What’s Still Missing
Production multi-agent systems built on MCP plus A2A still have real gaps. Authentication across the two layers doesn’t have a unified solution — MCP servers often rely on local credential stores, while A2A authentication is identity-based. A compromised MCP server can potentially access more than its nominal scope allows (the Confused Deputy problem identified in the April 2026 security study). And the discovery mechanism for A2A — how does Agent A find Agent B in a large fleet — is still largely organizational convention rather than a technical standard.

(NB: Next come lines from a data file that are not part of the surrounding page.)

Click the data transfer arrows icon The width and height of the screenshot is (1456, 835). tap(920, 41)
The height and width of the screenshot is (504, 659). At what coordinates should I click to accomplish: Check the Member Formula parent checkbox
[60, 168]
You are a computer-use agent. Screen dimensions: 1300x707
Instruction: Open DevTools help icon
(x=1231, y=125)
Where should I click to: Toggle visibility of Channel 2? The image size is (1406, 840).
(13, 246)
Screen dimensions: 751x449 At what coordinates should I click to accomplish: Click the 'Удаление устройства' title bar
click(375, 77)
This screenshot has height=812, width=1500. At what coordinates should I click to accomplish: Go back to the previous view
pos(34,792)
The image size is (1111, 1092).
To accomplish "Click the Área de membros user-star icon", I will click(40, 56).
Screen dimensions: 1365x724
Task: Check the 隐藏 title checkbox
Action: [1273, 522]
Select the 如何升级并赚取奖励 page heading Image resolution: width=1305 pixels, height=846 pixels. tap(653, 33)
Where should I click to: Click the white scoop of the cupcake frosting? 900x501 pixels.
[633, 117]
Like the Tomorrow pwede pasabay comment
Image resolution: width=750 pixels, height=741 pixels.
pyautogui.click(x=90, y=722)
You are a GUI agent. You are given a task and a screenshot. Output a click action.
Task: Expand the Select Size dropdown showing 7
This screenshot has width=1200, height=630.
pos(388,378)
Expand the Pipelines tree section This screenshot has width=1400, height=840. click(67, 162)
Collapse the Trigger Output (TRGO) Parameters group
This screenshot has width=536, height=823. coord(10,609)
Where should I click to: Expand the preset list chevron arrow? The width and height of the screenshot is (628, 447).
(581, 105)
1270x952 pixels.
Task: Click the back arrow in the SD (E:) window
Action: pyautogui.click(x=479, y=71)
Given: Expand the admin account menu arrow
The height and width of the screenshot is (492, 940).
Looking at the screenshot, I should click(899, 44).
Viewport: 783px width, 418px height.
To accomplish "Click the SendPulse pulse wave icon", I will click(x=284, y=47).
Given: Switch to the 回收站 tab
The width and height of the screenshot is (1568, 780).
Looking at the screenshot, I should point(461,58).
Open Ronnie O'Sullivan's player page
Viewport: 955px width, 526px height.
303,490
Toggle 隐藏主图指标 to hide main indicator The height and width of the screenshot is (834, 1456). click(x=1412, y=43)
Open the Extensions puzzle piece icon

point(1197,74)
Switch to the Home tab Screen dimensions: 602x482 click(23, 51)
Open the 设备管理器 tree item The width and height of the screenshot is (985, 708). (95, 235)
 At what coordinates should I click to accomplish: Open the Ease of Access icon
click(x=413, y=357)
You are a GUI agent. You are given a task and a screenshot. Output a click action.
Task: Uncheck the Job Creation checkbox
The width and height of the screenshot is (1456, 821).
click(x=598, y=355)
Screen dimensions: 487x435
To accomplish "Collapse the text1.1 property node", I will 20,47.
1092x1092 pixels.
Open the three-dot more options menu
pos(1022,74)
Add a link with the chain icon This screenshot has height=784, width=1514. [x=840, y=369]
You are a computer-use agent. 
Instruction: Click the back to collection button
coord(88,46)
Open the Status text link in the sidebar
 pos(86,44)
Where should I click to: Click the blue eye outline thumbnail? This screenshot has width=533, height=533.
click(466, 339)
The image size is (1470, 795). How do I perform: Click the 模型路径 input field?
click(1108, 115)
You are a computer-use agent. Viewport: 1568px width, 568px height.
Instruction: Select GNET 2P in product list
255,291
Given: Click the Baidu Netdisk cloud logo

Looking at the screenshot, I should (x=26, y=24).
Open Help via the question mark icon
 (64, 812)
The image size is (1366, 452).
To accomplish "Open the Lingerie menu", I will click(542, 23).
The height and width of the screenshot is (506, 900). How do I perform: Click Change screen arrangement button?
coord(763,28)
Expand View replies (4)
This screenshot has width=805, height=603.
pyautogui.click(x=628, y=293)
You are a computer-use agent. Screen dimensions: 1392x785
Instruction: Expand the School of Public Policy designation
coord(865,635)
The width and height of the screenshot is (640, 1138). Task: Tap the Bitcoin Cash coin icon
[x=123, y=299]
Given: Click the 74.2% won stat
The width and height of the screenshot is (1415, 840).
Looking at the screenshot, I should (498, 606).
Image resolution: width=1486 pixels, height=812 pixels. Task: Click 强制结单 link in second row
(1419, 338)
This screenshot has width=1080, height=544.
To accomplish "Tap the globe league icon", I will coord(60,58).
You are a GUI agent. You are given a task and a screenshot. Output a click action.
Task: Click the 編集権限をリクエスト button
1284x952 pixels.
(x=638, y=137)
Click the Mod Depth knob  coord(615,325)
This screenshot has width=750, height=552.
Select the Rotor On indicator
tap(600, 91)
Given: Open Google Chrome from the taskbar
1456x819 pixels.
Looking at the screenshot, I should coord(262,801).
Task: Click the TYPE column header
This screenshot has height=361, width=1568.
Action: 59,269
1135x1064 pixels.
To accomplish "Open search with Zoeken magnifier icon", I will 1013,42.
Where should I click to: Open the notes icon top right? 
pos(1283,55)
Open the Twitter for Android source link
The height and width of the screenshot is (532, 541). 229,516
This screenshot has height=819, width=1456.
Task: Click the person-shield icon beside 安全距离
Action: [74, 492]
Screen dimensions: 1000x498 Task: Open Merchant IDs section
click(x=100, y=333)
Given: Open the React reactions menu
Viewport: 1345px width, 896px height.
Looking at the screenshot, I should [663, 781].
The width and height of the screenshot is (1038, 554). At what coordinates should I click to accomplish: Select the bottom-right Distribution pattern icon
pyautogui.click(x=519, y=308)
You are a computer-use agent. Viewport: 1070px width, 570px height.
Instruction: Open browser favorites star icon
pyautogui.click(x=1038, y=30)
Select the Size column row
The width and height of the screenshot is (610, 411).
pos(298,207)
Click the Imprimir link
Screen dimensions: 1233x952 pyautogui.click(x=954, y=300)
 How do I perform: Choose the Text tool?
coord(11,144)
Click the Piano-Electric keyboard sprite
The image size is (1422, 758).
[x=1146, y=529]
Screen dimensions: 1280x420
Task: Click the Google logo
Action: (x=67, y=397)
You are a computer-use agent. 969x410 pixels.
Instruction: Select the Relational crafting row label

The MCP roadmap calls for SSO-integrated flows to address enterprise auth, but that’s bureaucratic language for a real gap. Until auth is solved at the protocol level, production deployments need careful thought about credential management and permission boundaries.
Despite these gaps, the MCP+A2A stack is the most coherent architecture for multi-agent systems I’ve worked with. The alternative — custom integration code for every agent-to-tool and agent-to-agent connection — doesn’t scale and doesn’t compose. The protocols aren’t perfect, but they’re real, they’re adopted, and they’re improving. That’s further along than most infrastructure standards get at this stage.